RECORD EXTRACTS: Begin

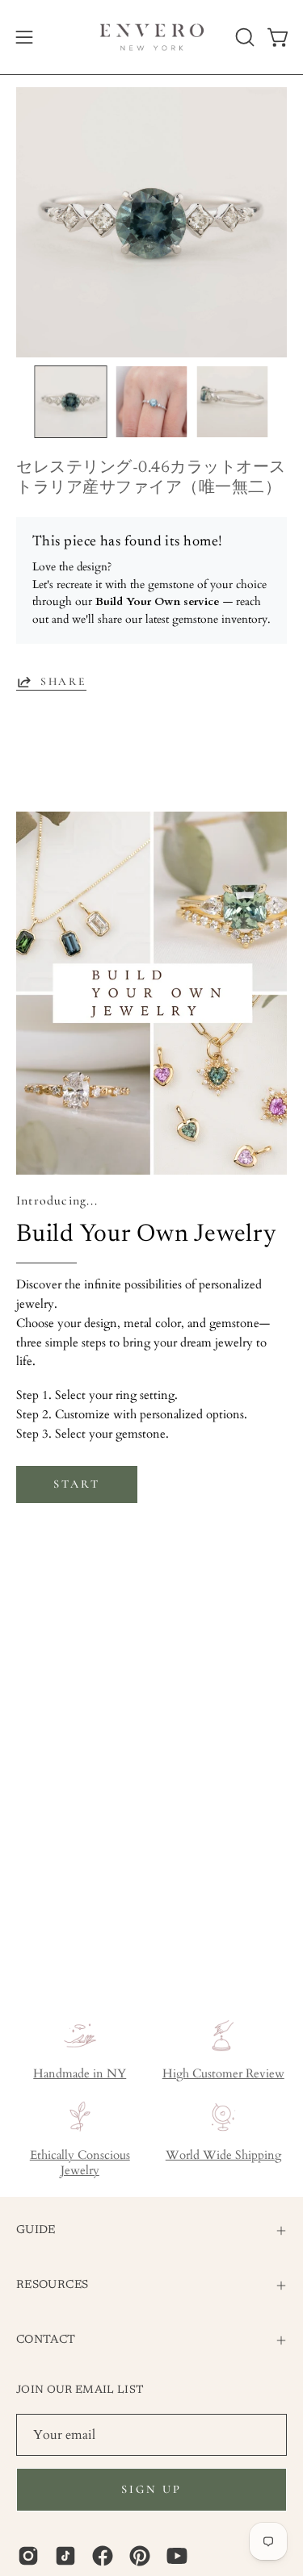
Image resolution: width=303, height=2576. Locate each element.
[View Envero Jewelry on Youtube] (177, 2556)
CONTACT (46, 2340)
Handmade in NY (79, 2073)
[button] (243, 37)
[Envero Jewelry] (152, 37)
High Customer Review (223, 2073)
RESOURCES (52, 2285)
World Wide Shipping (223, 2155)
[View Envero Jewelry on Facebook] (102, 2556)
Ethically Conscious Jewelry (80, 2163)
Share (63, 681)
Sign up (151, 2489)
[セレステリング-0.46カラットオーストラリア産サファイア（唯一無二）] (71, 401)
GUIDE (36, 2230)
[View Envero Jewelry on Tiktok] (65, 2556)
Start (76, 1484)
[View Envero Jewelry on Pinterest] (140, 2556)
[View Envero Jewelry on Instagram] (28, 2556)
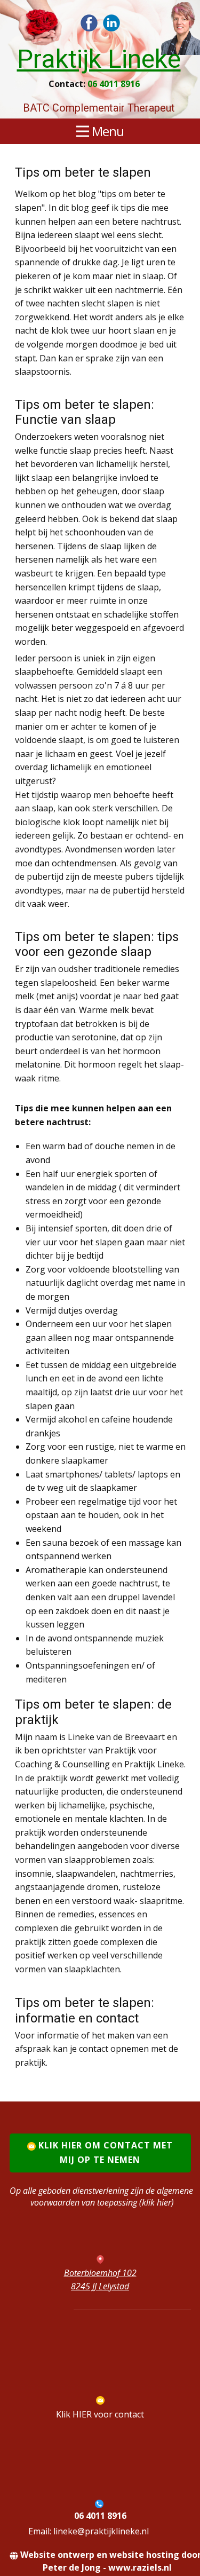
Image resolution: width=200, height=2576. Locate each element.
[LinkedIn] (111, 22)
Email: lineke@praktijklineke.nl (88, 2531)
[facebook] (89, 22)
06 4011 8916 (113, 84)
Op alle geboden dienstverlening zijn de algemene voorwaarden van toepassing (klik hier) (102, 2196)
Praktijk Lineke (99, 59)
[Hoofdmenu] (31, 22)
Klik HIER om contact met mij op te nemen (104, 2152)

RECORD EXTRACTS: End

# EXERCISE DETAILS:
The lines you need are those with the word "resolution"; list them from the entries.

# SOLUTION BELOW:
Image resolution: width=303, height=2576. Locate each element.
Image resolution: width=200, height=2576. Locate each element.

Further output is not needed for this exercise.